Assigned task:
Transcribe the entries below word for word, beginning at the line with "Image resolution: width=729" and stopping after the line with "Task: Click the"; drop all pictures.

Material for this task:
>>>>
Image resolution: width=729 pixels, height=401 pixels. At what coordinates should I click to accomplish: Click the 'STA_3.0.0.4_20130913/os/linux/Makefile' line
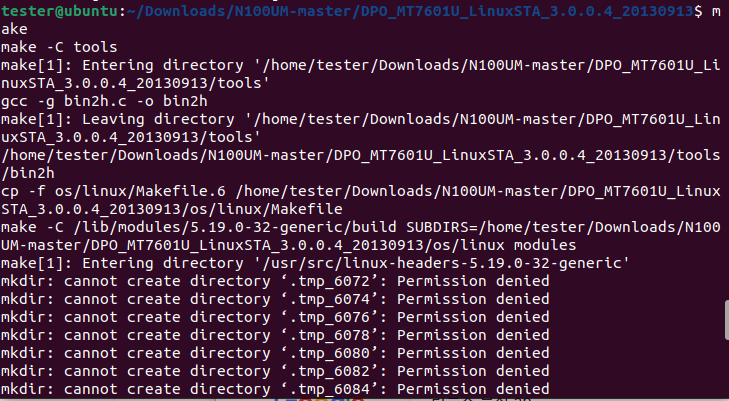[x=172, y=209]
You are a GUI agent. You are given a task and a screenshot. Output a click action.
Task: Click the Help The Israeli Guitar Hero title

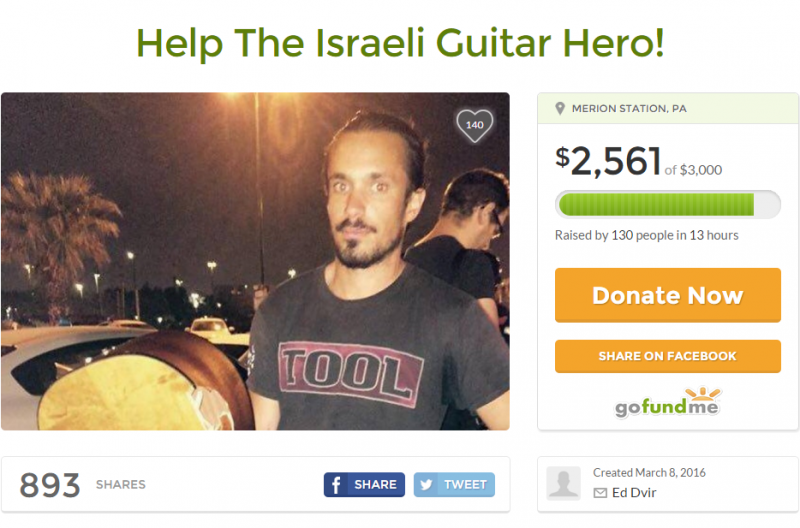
<<<<
>>>>
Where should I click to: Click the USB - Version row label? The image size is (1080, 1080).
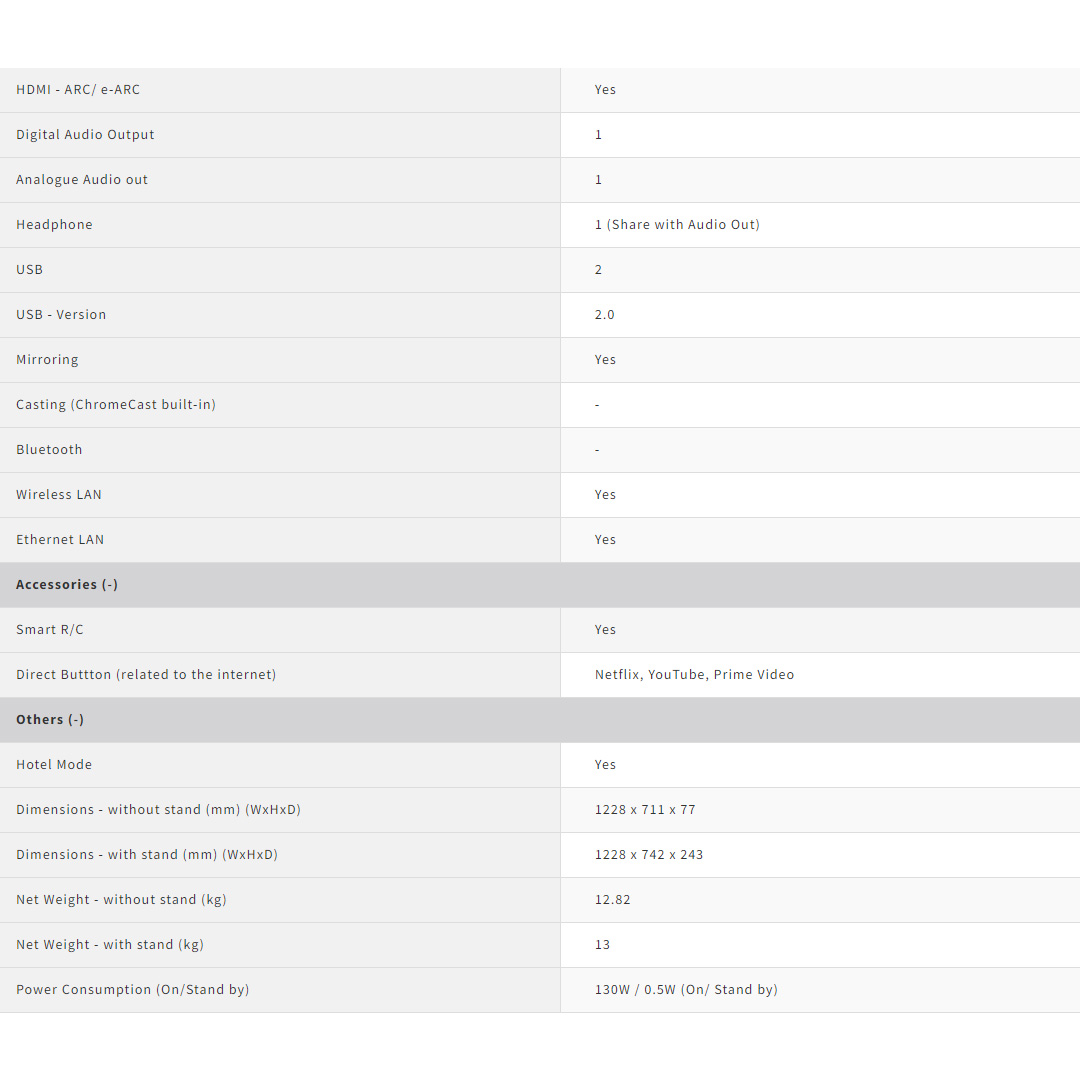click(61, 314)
<<<<
Written answer:
Image resolution: width=729 pixels, height=401 pixels. At what coordinates should I click to accomplish: Click the 'STA_3.0.0.4_20130913/os/linux/Makefile' line
[x=172, y=209]
You are a GUI agent. You are given a task and a screenshot. Output a click action.
Task: Click the Help The Israeli Guitar Hero title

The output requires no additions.